My Dad, lived just short of 99 years. In the last months/years of his life, He decided that He couldn’t give up his eating habits. His favorite place to shop for groceries was his local drug store. There he could pick up Better Made potato chips, Breyers Vanilla Ice Cream, peanuts and maple syrup, Goebel beer and fixing for a Manhattan drink. He had difficulty with swallowing, but Dad swore the alcohol helped him. His was his daily intake along with macaroni and cheese. Sometimes he added shrimp to the dish.

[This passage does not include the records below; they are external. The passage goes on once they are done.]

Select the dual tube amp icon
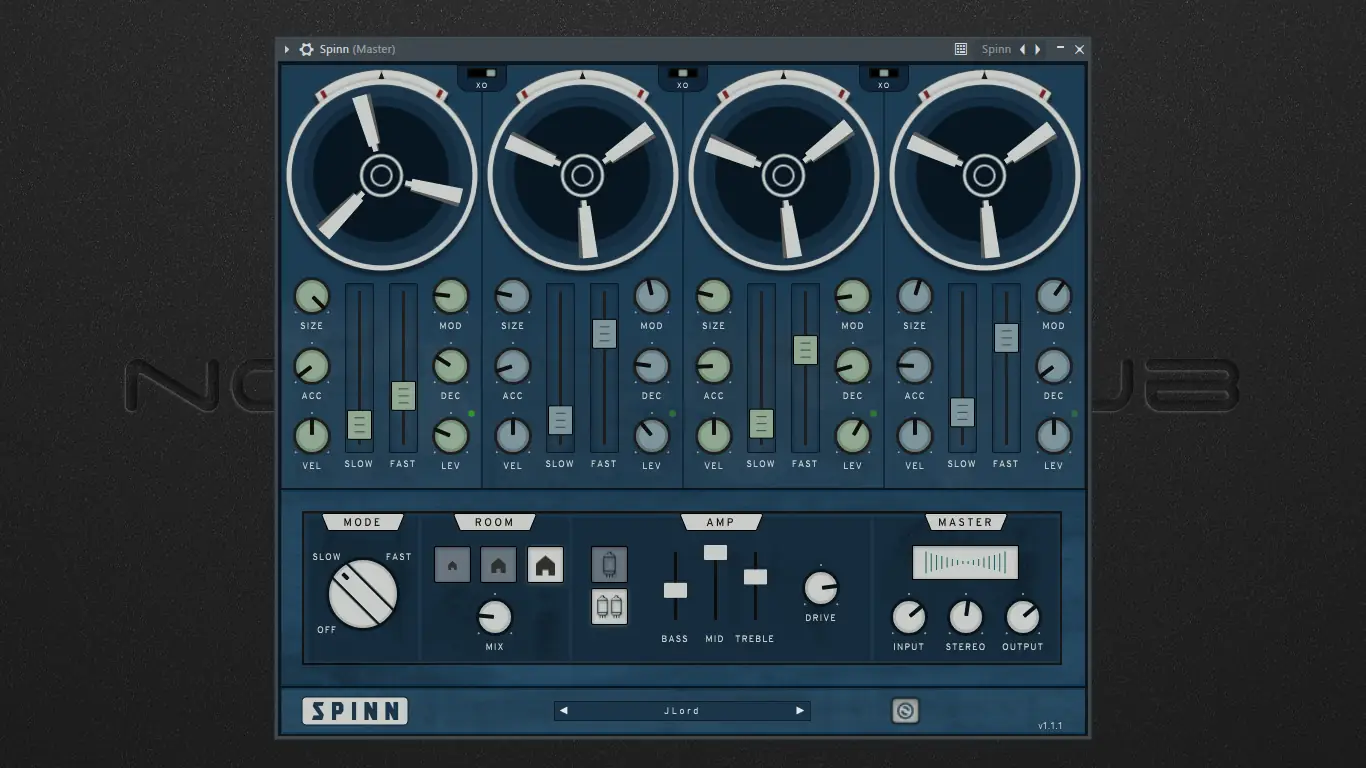This screenshot has height=768, width=1366. click(x=608, y=606)
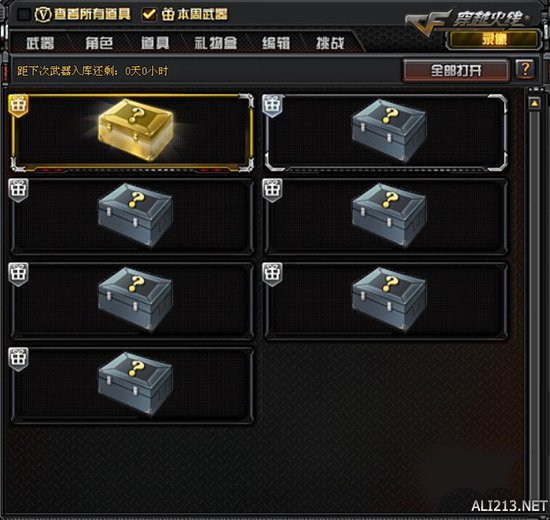The height and width of the screenshot is (520, 550).
Task: Go to the 编辑 tab
Action: 276,43
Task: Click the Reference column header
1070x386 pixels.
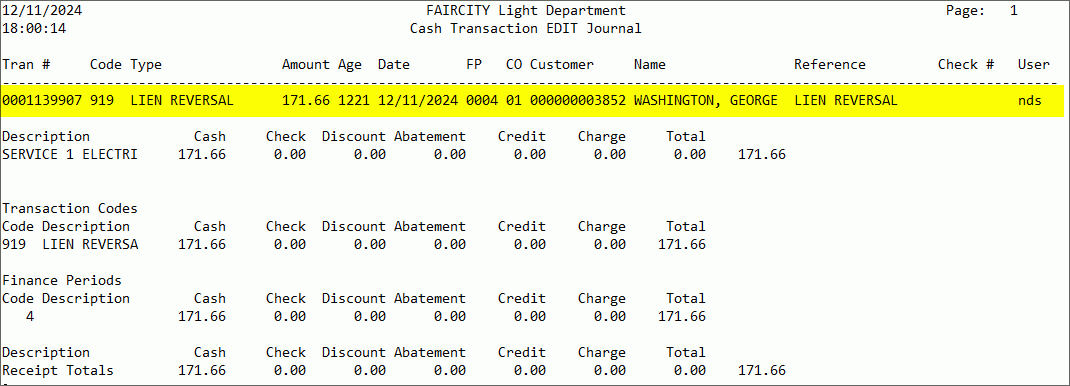Action: click(830, 65)

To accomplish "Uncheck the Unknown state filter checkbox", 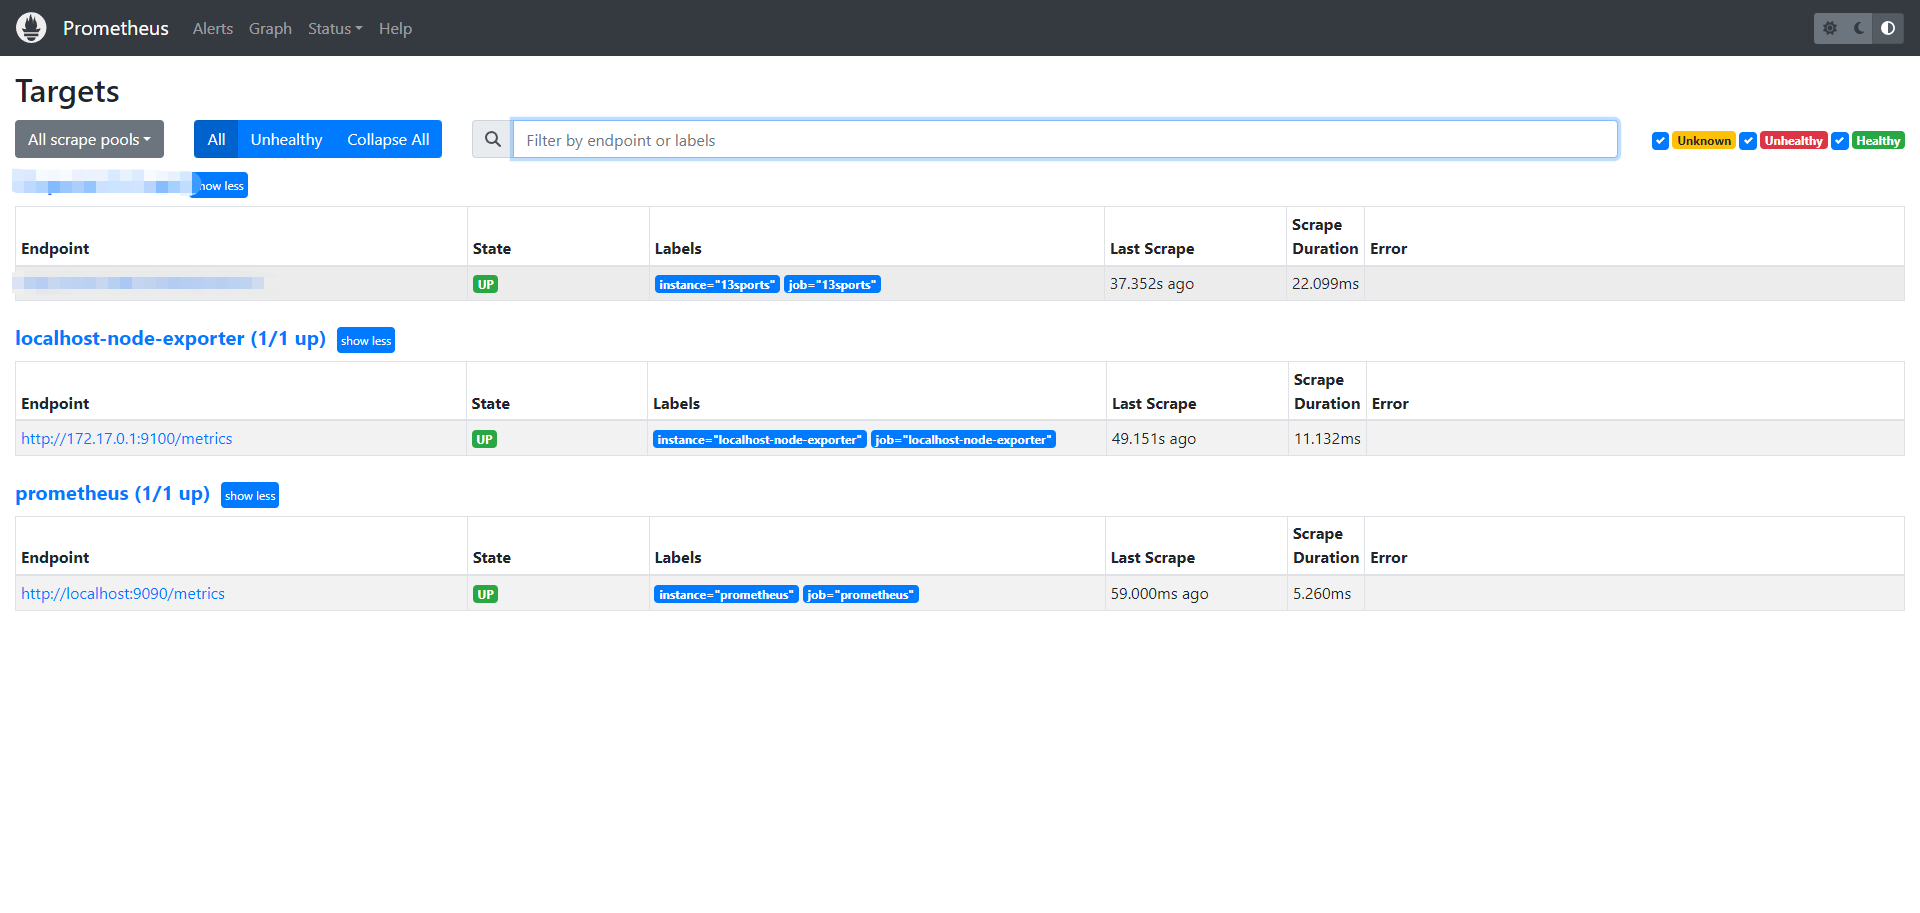I will point(1660,141).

He was hard of hearing. His hearing aids were often plugged with wax. Pretending to hear a question, His favorite phrase,”Well… any ways.”” was used by Dad to steer the topic to one of his choosing. Because of his hearing facts of the stories were added, omitted or changed to fit the current memory and the story line. When the conversation took a turn or changed to a subject that Dad didn’t want to talk about, He would say well, any ways. This was his way of not agreeing with the speaker and starting a new story. My brother Brian would clean out Dad’s ears with peroxide and warm water. Even if his ears had been recently cleaned, dad wouldn’t try to understand a question that he didn’t agree with.

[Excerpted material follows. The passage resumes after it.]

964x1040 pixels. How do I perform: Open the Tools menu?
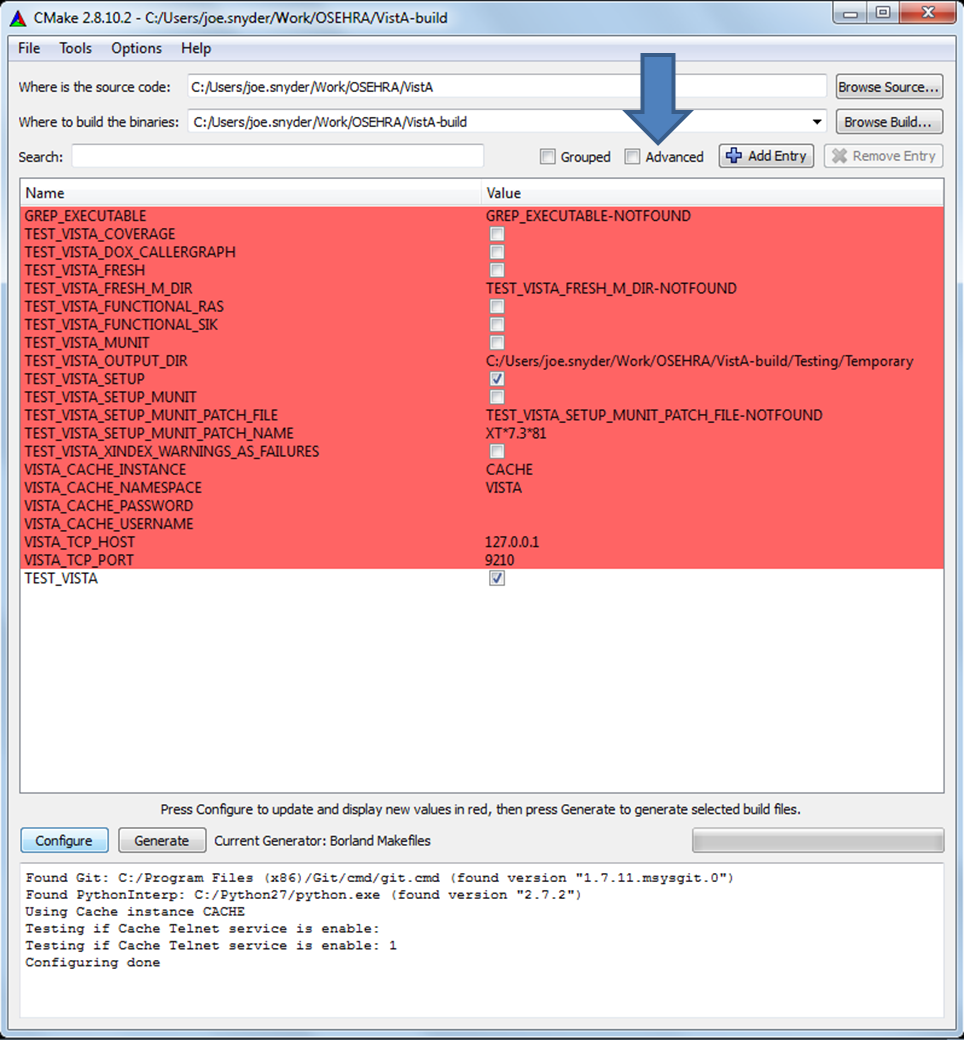tap(75, 48)
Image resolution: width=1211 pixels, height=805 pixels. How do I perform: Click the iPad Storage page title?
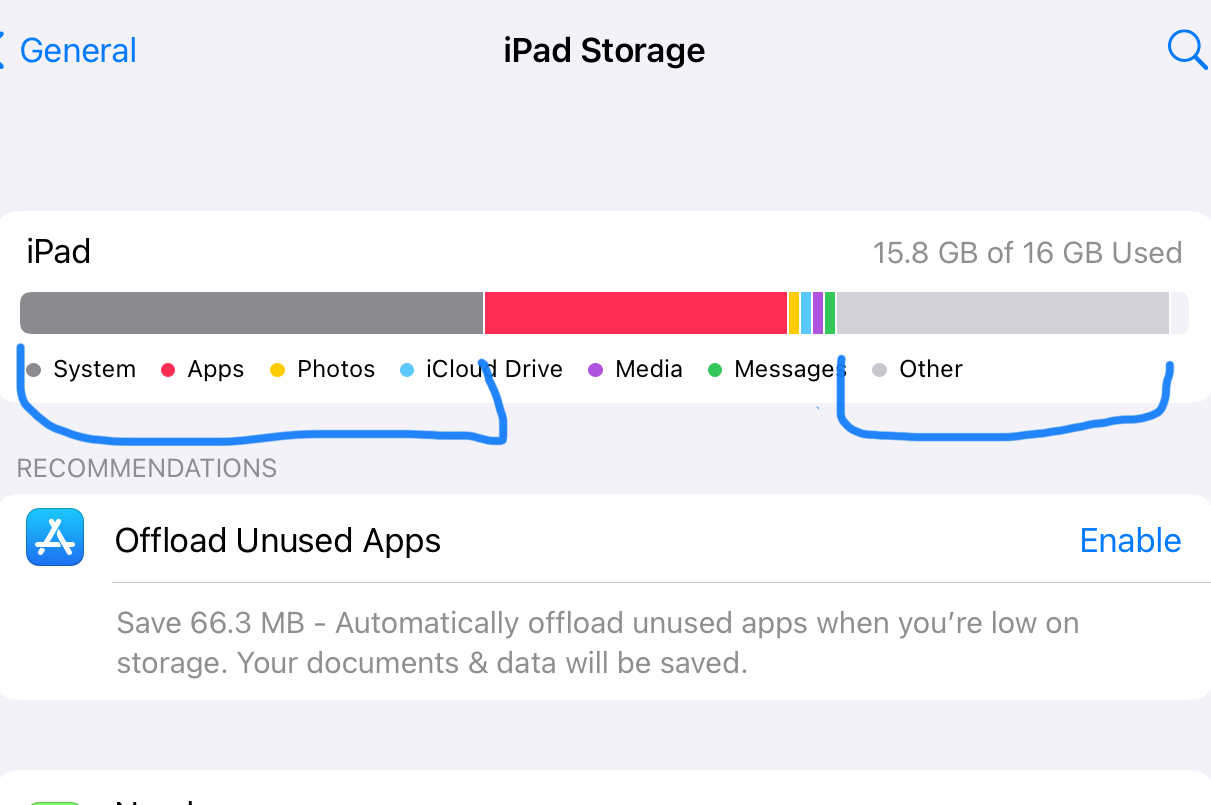pos(604,51)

In his later years, I was a willing listener to his memories and stories. As one of my brothers once remarked,”There was the truth and then there was Dad’s story of the truth.”
He loved to talk of people and events in his life. Living through the Great Depression, serving as a Marine in WWII, to raising a family in the small town he grew up in, Bruce was a wealth of interesting facts. Some of them were true.
On his last Christmas, Dad wanted to give us his grandfather clock. He wanted to keep it in the family. We accepted the gift but never started it. The ticking was too loud in our small house. This past year, we presented to my nephew Jason and his fiancee Samantha. We full filled Dad’s wish to pass his clock to a family member. As I wind my own mantle clock, I recall Dad taking care to wind each of his fourteen clocks so he could hear every striking of the hours. I smile as I count the strikes in the middle of the night thinking of my Dad saying,”Well… anyways.”
The old man walks slowly to the mantle clock.
Reaching behind for the winding key,
inserting the key, he turns to the left five times.
Removing the key, he winds the second spring to the right.
Using his finger, he lightly taps the pendulum, starting the ticking.
Moving from room to room, he repeats the task.
As his father and grandfather before him, The ticking marks his life.